BEGIN Records supplied

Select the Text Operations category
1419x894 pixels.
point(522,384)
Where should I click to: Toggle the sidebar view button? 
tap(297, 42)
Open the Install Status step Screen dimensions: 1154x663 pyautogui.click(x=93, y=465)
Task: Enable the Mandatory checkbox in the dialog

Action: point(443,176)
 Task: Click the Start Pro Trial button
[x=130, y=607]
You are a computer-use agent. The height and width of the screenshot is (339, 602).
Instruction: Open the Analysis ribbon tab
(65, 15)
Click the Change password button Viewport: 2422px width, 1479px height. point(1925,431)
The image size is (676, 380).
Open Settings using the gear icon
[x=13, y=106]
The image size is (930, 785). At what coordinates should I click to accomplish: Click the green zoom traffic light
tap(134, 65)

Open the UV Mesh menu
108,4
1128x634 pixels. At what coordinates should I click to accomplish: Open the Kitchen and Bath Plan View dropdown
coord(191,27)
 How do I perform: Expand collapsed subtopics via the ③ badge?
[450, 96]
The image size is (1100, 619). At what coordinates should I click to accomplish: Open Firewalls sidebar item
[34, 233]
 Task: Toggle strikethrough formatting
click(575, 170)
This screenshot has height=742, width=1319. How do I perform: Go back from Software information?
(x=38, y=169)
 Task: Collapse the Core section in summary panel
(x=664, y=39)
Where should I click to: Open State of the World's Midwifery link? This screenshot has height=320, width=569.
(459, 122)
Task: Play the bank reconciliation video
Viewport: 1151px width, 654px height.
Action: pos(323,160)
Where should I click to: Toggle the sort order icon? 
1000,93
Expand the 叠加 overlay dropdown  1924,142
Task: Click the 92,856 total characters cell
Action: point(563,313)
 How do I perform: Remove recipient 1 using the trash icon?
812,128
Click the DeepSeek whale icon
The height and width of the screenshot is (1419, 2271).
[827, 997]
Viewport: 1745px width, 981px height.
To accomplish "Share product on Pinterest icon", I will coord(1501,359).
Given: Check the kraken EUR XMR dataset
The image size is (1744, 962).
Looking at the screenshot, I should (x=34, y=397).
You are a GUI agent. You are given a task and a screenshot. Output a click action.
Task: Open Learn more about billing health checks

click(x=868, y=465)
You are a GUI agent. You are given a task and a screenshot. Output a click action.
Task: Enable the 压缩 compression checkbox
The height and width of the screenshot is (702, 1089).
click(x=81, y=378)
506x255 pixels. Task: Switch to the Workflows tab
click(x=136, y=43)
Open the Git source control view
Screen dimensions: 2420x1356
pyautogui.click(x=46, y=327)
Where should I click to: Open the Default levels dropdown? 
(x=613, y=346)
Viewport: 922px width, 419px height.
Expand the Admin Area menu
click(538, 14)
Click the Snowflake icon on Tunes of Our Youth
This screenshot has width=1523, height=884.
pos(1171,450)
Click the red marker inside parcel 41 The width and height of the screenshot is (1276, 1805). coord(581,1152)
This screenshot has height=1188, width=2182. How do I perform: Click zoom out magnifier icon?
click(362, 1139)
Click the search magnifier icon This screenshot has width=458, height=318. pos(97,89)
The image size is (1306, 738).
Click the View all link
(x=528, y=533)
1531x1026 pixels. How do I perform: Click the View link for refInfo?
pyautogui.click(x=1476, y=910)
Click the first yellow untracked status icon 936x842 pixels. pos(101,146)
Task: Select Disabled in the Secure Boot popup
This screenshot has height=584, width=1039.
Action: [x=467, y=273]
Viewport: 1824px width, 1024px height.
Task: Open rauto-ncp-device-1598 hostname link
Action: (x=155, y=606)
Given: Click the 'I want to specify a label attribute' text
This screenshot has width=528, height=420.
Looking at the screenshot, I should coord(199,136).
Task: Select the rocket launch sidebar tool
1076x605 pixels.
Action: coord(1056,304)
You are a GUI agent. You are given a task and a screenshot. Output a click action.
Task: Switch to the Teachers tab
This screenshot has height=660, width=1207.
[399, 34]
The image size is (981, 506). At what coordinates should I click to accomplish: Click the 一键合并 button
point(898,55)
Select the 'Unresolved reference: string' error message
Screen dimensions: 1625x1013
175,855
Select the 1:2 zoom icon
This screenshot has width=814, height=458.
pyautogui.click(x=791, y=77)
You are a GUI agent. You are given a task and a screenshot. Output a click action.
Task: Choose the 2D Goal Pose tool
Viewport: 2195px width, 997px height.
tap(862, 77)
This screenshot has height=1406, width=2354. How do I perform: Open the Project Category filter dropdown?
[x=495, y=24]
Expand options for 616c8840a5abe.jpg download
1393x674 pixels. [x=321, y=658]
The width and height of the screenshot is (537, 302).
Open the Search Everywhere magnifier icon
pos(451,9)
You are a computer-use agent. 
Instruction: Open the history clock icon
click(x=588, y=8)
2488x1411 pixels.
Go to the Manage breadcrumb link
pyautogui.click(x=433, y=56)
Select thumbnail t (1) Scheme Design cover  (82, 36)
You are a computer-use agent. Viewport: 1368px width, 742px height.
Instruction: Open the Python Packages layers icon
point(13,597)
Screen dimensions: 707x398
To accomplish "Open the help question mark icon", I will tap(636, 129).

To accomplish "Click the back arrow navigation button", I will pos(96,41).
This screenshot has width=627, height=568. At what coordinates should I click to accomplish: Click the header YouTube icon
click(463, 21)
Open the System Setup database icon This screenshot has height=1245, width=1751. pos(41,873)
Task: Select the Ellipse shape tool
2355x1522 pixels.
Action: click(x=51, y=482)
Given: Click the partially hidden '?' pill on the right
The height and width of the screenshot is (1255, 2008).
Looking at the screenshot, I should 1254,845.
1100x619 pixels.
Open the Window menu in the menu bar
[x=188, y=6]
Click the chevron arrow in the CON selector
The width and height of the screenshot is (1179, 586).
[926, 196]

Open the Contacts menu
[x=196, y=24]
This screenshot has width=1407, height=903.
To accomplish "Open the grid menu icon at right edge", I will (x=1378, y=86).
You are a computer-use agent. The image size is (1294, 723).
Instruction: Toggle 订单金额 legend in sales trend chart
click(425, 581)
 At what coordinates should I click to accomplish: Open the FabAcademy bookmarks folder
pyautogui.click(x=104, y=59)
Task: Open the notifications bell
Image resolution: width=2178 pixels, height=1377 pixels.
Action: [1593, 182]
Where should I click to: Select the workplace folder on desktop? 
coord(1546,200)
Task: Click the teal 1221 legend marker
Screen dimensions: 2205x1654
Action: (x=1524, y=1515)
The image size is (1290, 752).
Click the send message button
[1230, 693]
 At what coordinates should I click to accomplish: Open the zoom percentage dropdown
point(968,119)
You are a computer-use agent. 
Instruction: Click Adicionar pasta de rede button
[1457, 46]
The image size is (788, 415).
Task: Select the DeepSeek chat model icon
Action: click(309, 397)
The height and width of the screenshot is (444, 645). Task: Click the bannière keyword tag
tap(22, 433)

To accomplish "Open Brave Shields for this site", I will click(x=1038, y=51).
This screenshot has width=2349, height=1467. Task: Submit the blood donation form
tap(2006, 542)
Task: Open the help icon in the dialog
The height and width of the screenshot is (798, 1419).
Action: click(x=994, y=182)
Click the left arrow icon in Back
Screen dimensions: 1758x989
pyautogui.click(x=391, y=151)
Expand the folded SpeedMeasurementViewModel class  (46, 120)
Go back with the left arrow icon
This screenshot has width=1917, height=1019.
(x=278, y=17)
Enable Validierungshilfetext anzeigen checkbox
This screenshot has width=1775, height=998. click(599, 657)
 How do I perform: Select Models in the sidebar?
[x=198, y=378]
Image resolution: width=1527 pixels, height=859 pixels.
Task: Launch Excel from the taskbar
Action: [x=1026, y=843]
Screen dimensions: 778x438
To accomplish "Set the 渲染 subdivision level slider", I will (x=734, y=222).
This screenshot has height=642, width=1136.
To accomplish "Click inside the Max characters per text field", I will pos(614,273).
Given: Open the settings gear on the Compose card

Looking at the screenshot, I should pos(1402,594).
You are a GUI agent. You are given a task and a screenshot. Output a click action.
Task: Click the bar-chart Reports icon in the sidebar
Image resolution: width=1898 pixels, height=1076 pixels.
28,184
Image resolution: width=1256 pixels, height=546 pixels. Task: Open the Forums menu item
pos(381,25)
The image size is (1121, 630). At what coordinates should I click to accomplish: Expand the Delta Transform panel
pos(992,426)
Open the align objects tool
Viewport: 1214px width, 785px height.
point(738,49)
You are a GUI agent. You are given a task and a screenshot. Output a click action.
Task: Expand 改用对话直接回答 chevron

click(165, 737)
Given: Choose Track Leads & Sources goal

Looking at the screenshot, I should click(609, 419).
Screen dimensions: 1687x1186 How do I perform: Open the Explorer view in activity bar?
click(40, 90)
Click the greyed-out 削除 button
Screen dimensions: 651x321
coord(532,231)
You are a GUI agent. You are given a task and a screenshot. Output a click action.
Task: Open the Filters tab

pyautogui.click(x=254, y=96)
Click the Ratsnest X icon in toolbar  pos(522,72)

END Records supplied

→ Task objective
Work through the records line by line, and once you reach the final line, report only how many held "computer".

→ Solution to this task
5